Heartworm is a potentially fatal disease transmitted by mosquitoes to dogs. We are lucky in Nova Scotia that so far, our cold winters make heart warm extremely rare here. With more and more dogs coming to Nova Scotia from outside of the province, regular testing coupled with a strong heartworm prevention program is recommended for any dog exposed to mosquitoes (that’s all of them!).
If a dog has heartworms, what symptoms should I look for?
Heartworm infection can lead to congestive heart disease. Common symptoms can include exercise intolerance, coughing and lethargy.
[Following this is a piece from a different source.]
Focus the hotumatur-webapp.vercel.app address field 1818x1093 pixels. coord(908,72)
If you notice any of these, please call your veterinarian immediately.
How does a dog get heartworms?
Heartworm is transferred from an infected dog to another dog via a mosquito. The mosquito bites and feeds off an infected dog and the parasite develops within the mosquito. The mosquito then bites another dog thereby infecting it with heartworm. Dogs cannot get heartworm directly from another infected dog via contact or bodily fluid exchange. The mosquito must be involved.
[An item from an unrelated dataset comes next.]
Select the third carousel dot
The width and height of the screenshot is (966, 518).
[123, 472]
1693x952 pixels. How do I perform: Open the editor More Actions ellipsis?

What are the treatment options for heartworms?
Prevention is preferable, and many products are available for this. If treatment is required, there are a number of options. The best course of action will be determined in consultation with your veterinarian. The good news is that if caught early, many cases can be successfully treated if proper protocols are adhered to. Most dog owners should count on a lengthy and involved recovery. In cases of heartworm, where the disease is advanced, the heart and surrounding vessels have already been damaged and life expectancy is significantly reduced.
Why is recovery for heartworm treatment so challenging?
When the large worms living in the heart and blood vessels die, they begin to decompose so they can be reabsorbed. These broken pieces of adult worms can cause blockages of the heart valves and blood vessels. Strict rest for a prolonged period after treatment is essential, which can be very challenging depending on the dog and owner’s lifestyle.